What this task involves = Repeat exactly, and only, the lines from the one containing "Task: Give thumbs up to Assistant response" through the end of the records.

Extracted records =

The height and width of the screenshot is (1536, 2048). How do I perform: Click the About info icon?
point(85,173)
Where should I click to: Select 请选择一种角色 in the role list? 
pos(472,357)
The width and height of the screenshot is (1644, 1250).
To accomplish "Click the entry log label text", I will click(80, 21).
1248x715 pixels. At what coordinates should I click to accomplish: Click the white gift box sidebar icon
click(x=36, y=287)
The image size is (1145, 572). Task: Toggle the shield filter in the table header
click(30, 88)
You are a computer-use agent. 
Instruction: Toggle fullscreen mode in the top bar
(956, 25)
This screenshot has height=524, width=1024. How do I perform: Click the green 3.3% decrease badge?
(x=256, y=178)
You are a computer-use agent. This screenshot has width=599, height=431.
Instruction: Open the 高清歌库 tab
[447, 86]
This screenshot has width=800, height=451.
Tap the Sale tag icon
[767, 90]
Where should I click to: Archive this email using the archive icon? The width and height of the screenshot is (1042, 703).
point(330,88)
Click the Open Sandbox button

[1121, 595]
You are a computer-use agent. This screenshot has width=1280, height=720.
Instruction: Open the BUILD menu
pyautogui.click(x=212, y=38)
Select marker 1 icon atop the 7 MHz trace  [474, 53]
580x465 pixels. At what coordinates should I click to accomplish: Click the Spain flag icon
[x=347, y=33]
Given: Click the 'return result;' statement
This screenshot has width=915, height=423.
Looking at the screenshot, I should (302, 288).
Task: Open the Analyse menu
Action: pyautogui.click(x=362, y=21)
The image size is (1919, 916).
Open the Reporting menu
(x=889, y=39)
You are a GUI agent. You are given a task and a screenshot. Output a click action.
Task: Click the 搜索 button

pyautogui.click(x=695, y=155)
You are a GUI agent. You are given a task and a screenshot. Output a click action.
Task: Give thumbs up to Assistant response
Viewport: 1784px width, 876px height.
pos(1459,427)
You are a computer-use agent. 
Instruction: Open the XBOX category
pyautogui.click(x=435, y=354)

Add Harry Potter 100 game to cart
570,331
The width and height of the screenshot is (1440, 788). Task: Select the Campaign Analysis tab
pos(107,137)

Task solution =
Task: Give thumbs up to Assistant response
Viewport: 1784px width, 876px height.
pos(1459,427)
You are a computer-use agent. 
Instruction: Open the XBOX category
pyautogui.click(x=435, y=354)

Add Harry Potter 100 game to cart
570,331
The width and height of the screenshot is (1440, 788). Task: Select the Campaign Analysis tab
pos(107,137)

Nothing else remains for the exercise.